I just don’t get why history has always told mothers who are carrying or giving birth to girls that they will have to protect, cherish, and honor those girls more than if they were carrying sons. (And don’t get me started on things that are said to fathers about to have daughters . . . I mean there are songs written about fathers waiting on the front porch for their daughters to return home from dates with their boyfriends. It’s ridiculous!)
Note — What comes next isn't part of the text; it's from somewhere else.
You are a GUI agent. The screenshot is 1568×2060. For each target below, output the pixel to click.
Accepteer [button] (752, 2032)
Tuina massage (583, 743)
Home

My sons are going to date one day, too. They are going to have others break their hearts, be subjected to bullies, and are also at risk to child predators. Our boys need protection just as much as our girls. As their mom, I’m going to do everything in my power to keep them safe and prevent them from being hurt by anyone. And yes, I will be staying up late to wait for each of them to return home from their first dates.
So please, next time you have a friend who announces she is expecting a daughter, please keep in mind that we boy moms are happy for her, too–but that our sons are not any less precious than that sweet baby girl. Our sons are the best gifts we have ever been given and even when they are adults towering over us, they will still be our baby boys.
Try to remember that we longed for these little guys and that for some us they are our little miracles. And though we would have been happy having daughters, we are just as happy and grateful to have sons.